Неподвижно, словно скованный параличом, сидел Тимар перед извергом, в руки которого отдала его судьба. Тодор мог бы уже не держать его под прицелом, — у бедняги не хватало сил даже подняться со стула.

— Однако же долго ты заставил себя ждать, дружище. Я уже начинал беспокоиться о тебе. К тому же пришлось порядком поиздержаться, деньжонки мои вышли, а переводы от богатой тетки, от адмиралтейства, от управляющего именьем и от моих банкиров, как назло, все не приходили. И вдобавок я должен был выслушивать, как со всех сторон воздавали тебе хвалу: ты-де и гениальный коммерсант, и талантливый предприниматель, и, уж конечно, благодетель всех бедных и обездоленных! А каким примерным семьянином ты прослыл. Все завидуют твоему супружескому счастью! «Образцовый муж»! Ха-ха-ха!

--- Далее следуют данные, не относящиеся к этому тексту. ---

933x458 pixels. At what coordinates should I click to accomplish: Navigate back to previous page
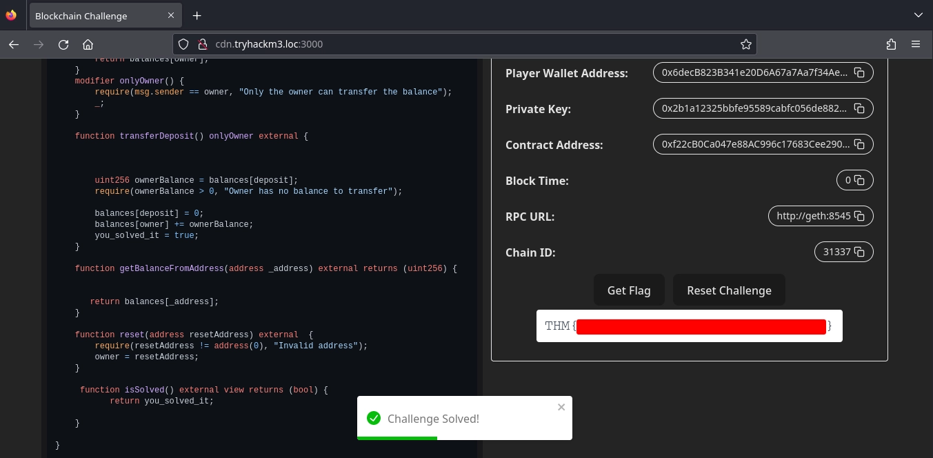14,44
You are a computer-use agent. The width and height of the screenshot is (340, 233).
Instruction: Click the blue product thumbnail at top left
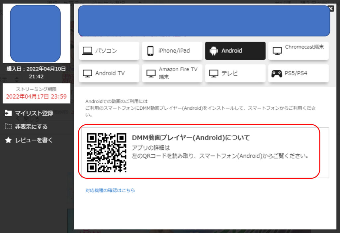pyautogui.click(x=35, y=33)
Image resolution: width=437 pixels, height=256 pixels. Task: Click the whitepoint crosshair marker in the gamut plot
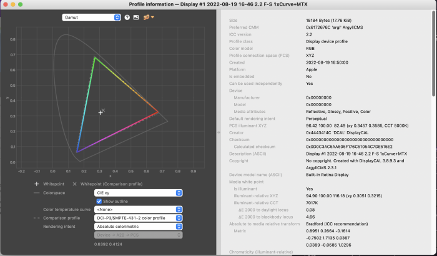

Тимар отвернулся от света лампы.

— Впрочем, я, кажется, наскучил тебе? Что ж, так и быть, перейду к делу. Ты все не возвращался, и настроение у меня было прескверное. Однажды в офицерской кофейне кто-то упомянул твое имя, и я позволил себе несколько усомниться в приписываемых тебе достоинствах. Заметил, что, по моему скромному разумению, едва ли в одном человеке может сочетаться столько добродетелей. В ответ какой-то грубиян хватил меня по физиономии. Признаться, я не ожидал такого оборота дела и уже раскаивался, что позволил себе непочтительно отозваться о твоей персоне. Что ж! Получил по заслугам, нечего было зря распускать язык. Но инцидент этим не исчерпался. Если бы дело ограничилось оплеухой, еще куда ни шло, мне не привыкать к подобным обидам. Однако наглец еще заставил меня драться с ним на дуэли за оскорбление, нанесенное твоему доброму имени. Как я узнал, этот сумасбродный хлыщ волочится за твоей женушкой, — был обожателем белолицей мадонны, когда она еще ходила в девках, — и теперь, в порыве рыцарских чувств, вздумал сразиться за попранную честь ее супруга. Ну и везет же тебе, «золотой человек»! Но расплачиваться за твою удачливость пришлось мне. Здорово же мне досталось! Он хватил меня саблей по башке и рассек лоб до брови. Вот, полюбуйся!